PACIENCIA

PACIENCIA

Paola Minetti
Psicóloga
Especialista en Pedagogía Montessori
Se tiene o se entrena? Si hay algo que deseamos tener en esta cuarentena es: ¡¡paciencia!!
Rebuscamos en los arcones más profundos de nuestros ser a ver, si por casualidad, encontramos la fórmula que nos bañe de paciencia para acompañar el proceso de aprendizaje en casa o a través de la pantalla.
Este contexto tan inédito como difícil, puso a prueba todas nuestras capacidades de resolución de conflictos. La paciencia, entre otras, parece tener la llave de la paz hogareña.
Lo cierto es que, ella, la estrella de estos tiempos, como vehículo infalible a la felicidad momentánea, está sobrevalorada.
El encierro nos pateó los tobillos y nos metió sin escala ni previo aviso en un mundo cotidiano tan desconocido como caótico.
De golpe y porrazo nos vimos con la casa llena de gente todo el día, trabajando y sacando turno por quien usa la pc en la tarde, saliendo a trabajar y no saber con quién dejar los chicos, con que los tres mates que nos tomábamos a solas a media mañana, oxigenando cuerpo y alma ya no formaba parte de nuestro ritual necesario, con que tuvimos que oficiar de maestra improvisada para enseñar divisiones o que las pantallas con las que peleamos hasta el 20 de marzo, hoy, es el vehículo para que los chicos “vayan a la escuela”.
UUfff, es mucho y nadie nos avisó.
Aún hoy no encontramos la pócima o la fórmula de la paciencia.

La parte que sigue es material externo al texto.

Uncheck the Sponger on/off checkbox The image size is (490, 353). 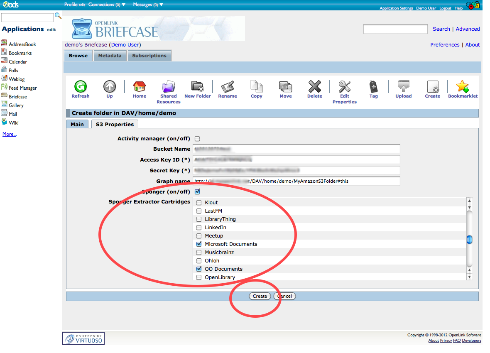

No existe tal cosa.
Pensar en los procesos que estamos atravesando y unas cuantas palabras amables, aliviará este transitar tan alocado:
A todos los integrantes de la familia nos cayó el balde de agua helada a la vez. No saber para dónde salir corriendo es una respuesta propia. Respondemos igual que las hormigas cuando se les patea el hormiguero.

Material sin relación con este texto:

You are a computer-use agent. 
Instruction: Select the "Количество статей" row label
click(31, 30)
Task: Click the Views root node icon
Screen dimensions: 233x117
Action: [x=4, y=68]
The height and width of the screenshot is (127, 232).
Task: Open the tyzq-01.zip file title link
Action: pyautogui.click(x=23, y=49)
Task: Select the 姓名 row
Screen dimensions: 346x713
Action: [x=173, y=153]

El parche de las clases por zoom es eso, un parche. El que nos salvó las papas, pero nunca jamás reemplazará la escuela.
El alma sigue desabrigada, no nos podemos juntar con familiares ni amigos.
Nuestros hijos tienen la necesidad vital de jugar con pares y eso lo estamos resolviendo medio a los ponchazos.
Mejor entregar una tarea tarde, que a tiempo pero con heridas emocionales por peleas.